Reports the following information:

1. The parental lineage of a candidate variant (Parent:). The parental is the lineage/variant from which the lineage/variant defined by HaploCoV descends. As an example:

Parent: B.1 indicates that the parental lineage is B.1

  1. The VOC-ness score of the parental, and candidate new lineage/variant (Score parent: and Score subV:, respectively). The larger the difference between the 2 scores is, the more likely it is that the new lineage/variant should have “enhanced” VOC-like features. A difference of 5 or above in particular should be considered a strong indication, since in our experience score-differences of 5 or higher have been recorded only when comparing (known) VOC variants as defined by the WHO with their parental lineage.

An example of a output line is reported below:

Score parent: 3.28 - Score subV: 15.10
  1. A detailed comparison of the genomic variants gained or lost by the novel candidate lineage/designation w.r.t its parental. Which includes the following information:

3.1. defined by: reports the complete list of defining genomic variants of the novel lineage/designation;
3.2. gained (wrt parent): genomic variants that are new compared with the parent lineage;
3.3. lost (wrt parent): genomic variants associated with the parent lineage/designation, but not with the novel candidate lineage/designation.

Genomic variants are provided in the form of a list separated by spaces (” “) and in the same format indicated above:

<genomicposition>_<ref>|<alt>

i.e. 1_A|T indicates a A to T substitution in position 1 of the reference genome.

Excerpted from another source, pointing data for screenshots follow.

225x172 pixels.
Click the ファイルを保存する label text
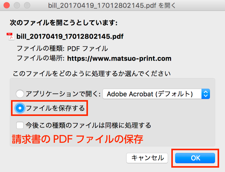click(55, 108)
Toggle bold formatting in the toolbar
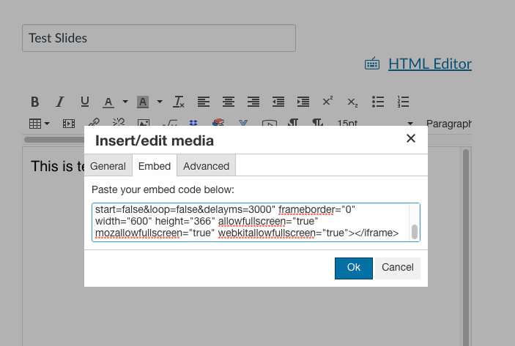The width and height of the screenshot is (515, 346). (x=34, y=102)
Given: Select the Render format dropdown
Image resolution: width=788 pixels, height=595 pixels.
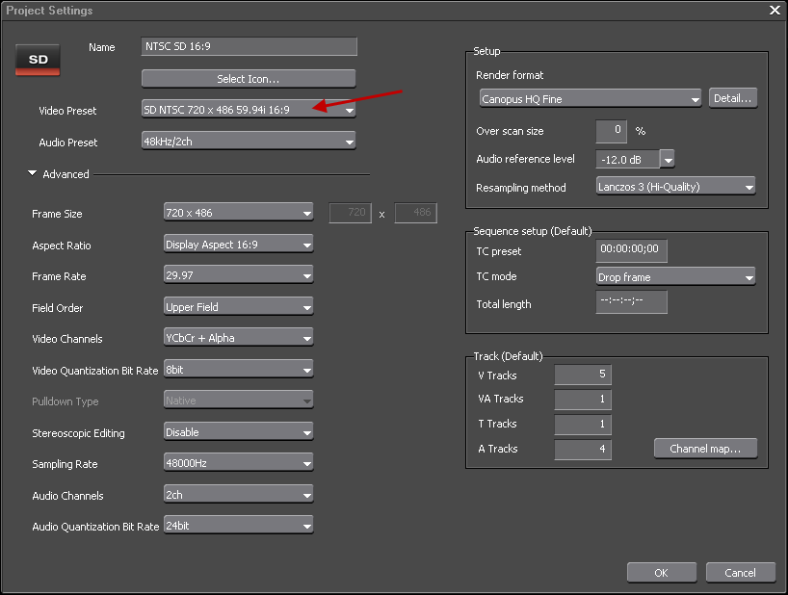Looking at the screenshot, I should [x=591, y=99].
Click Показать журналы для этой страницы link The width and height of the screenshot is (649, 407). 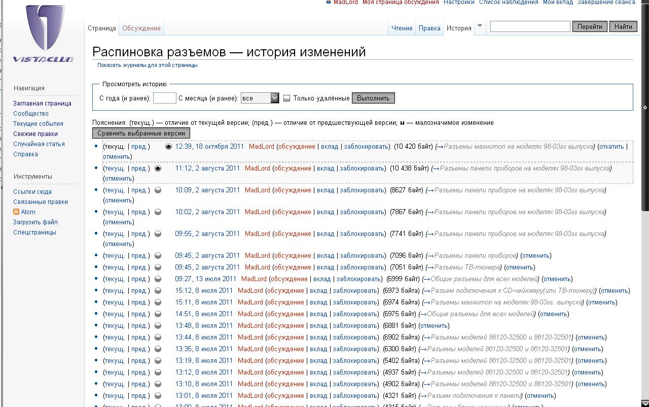[x=147, y=65]
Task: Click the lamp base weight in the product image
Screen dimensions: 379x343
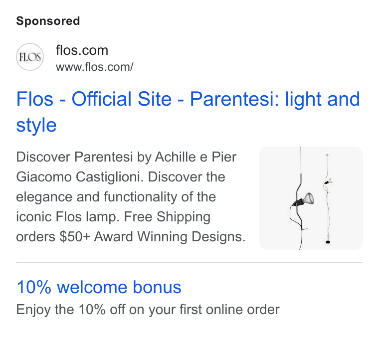Action: 328,242
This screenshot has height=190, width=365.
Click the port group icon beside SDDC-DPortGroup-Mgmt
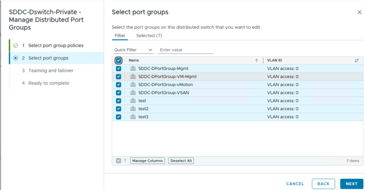click(x=133, y=69)
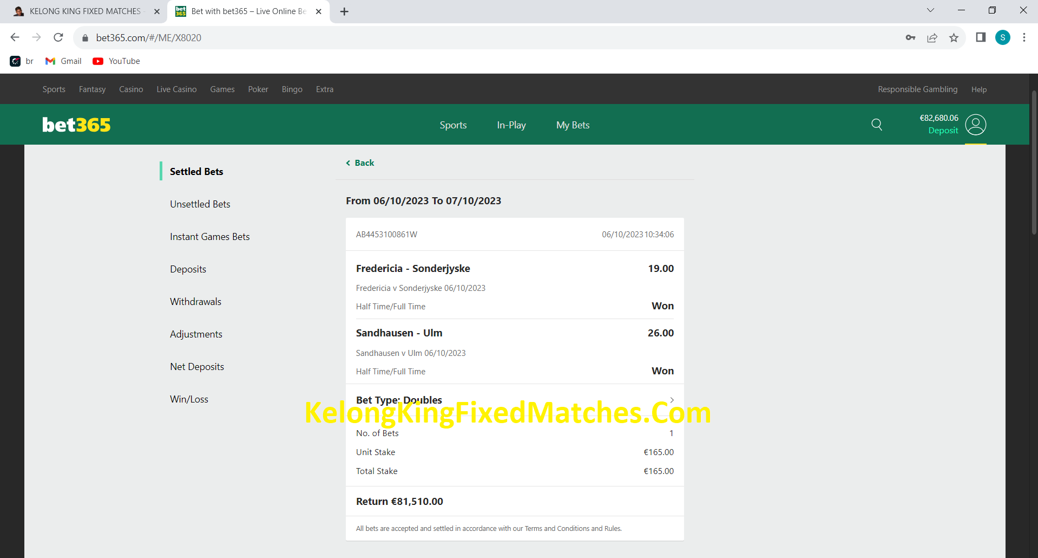Go to the My Bets tab
Image resolution: width=1038 pixels, height=558 pixels.
(x=573, y=125)
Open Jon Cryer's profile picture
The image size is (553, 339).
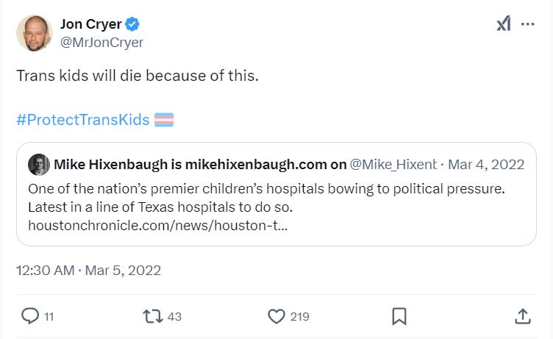[x=35, y=33]
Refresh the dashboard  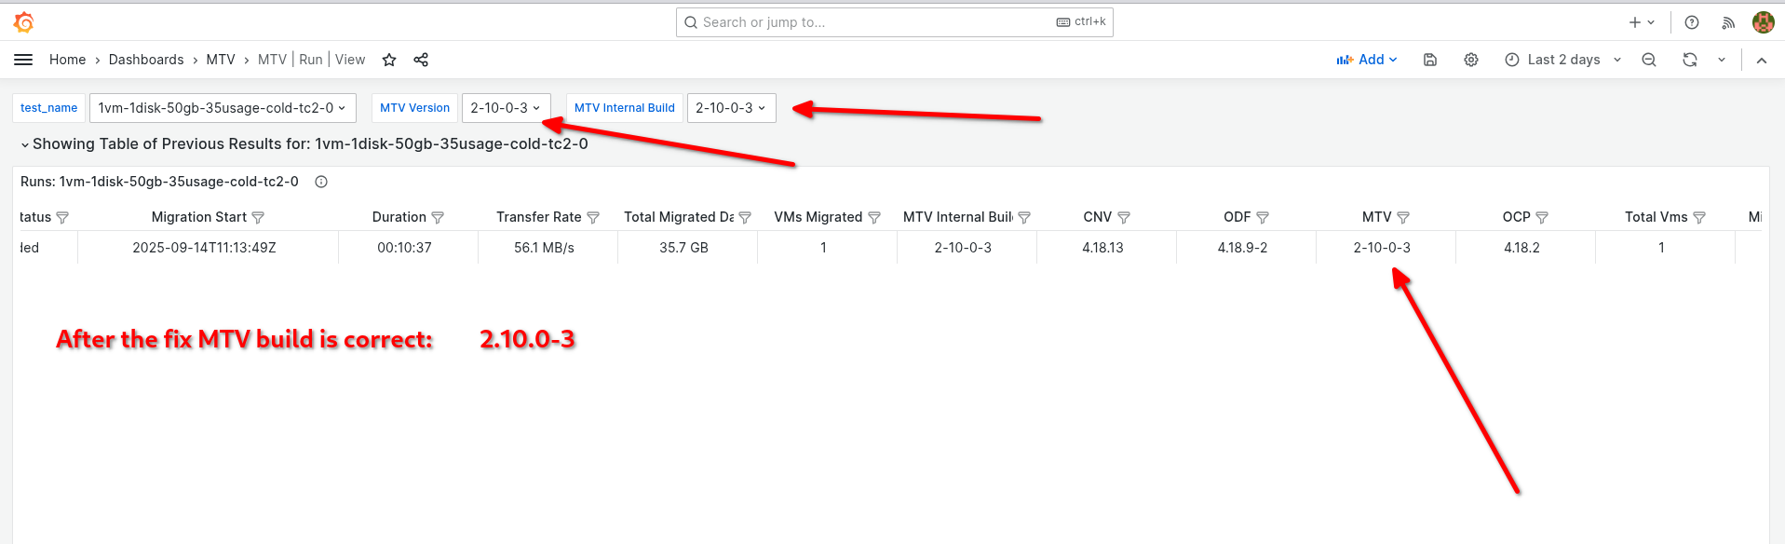pyautogui.click(x=1690, y=60)
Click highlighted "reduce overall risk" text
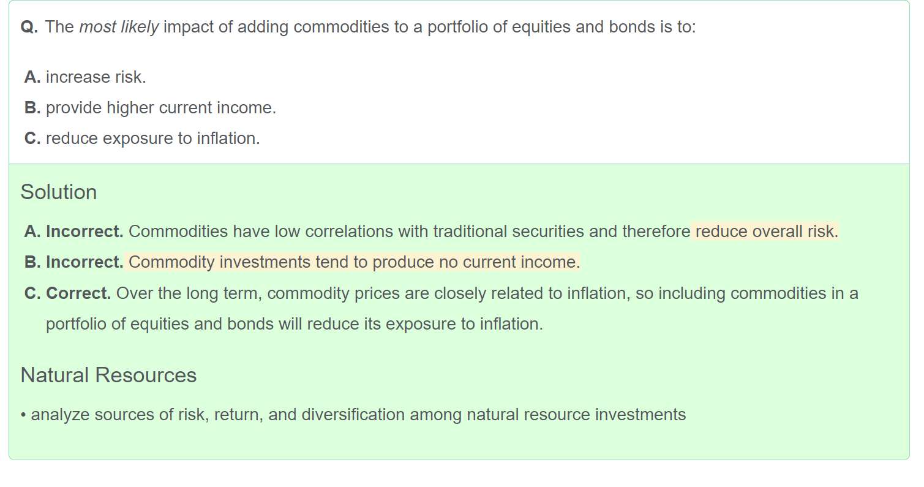924x487 pixels. 765,232
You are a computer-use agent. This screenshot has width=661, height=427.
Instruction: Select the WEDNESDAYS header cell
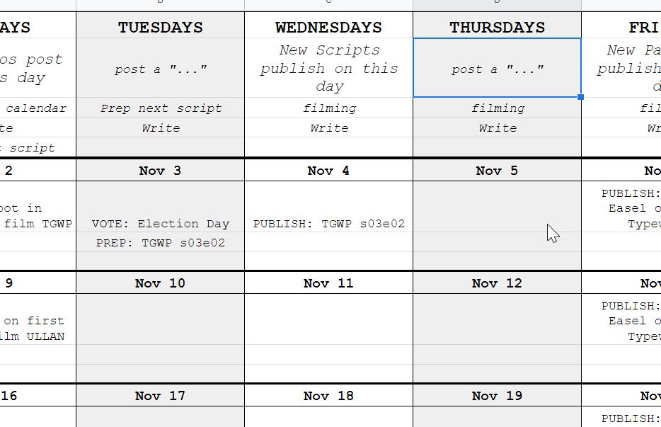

An example of the output is reported below:

Genomic variants:

defined by: 210_G|T 241_C|T 3037_C|T 4181_G|T 21618_C|G 22995_C|A 19220_C|T

gained (wrt parent): 21618_C|G 22995_C|A 19220_C|T

lost (wrt parent):

In this case the novel candidate lineage/variant is defined by 3 additional genomic variants compared to its parental.

Prevalence

This part of the report summarizes the observed prevalence of novel candidate variants/lineages over a time span defined by the user(4 weeks by default) at different locales. The aim is to identify/flag variants that had a high prevalence (default 1% or more) and which demonstrated a significant increase in their spread (2 fold or more). Please refer to Prevalence report for more detailed instructions on how the prevalence of a variant is computed and reported by HaploCoV. The prevalence report comprises 3 sections.

Prevalence above the threshold (1% by default)

Here we report the number of distinct intervals and the complete list of locales where/when a prevalence above the minimum prevalence threshold was observed.

For example:

AsiaSO::India::Delhi:5 AsiaSO::India::WestBengal:1

Indicates that the novel candidate lineage/variant had a prevalence above the minimum cut-off value at 5 distinct intervals in Delhi and at only a single interval in West Bengal.

Increase (2 fold by default)

For every interval/span of time (default 4 weeks) where the novel candidate lineage/variant had a prevalence above the user defined threshold, and an increase of X folds (X=2 by default) or higher, this section reports:

  • the place were the increase was observed;

  • the prevalence at the initial time point of the interval;

  • and the prevalence at the last time point of the interval.

For example:

Interval: 2021-04-01 to 2021-04-28, increase at 1 locale(s)
List of locale(s): AsiaSO::India::Delhi:0.03-(76),0.08-(117)

Indicates that in the interval of time comprised between April 1rst and April 28th, at Dehli the candidate lineage/variant increased its prevalence from 0.03 (3%) to 0.08 (8%). The numbers in brackets, 76 and 117 respectively, indicate the total number of genomic sequences used to estimate the prevalence.

The sentence The candidate variant/lineage did not show an increase in prevalence greater than the threshold at any interval or locale is used when no data are available and/or the novel variant did not show an increase in its prevalence.

Prevalence in time

This section reports the latest prevalence of the candidate variant/lineage as estimated by HaploCoV. For example:

Latest prevalence:
AsiaSO 2021-04-30 0.0294-(136)
AsiaSO::India 2021-04-30 0.0294-(136)

indicates that the latest prevalence of the candidate lineage/variant at April 30th 2021, was 0.029 (~3%) in South Asia and India.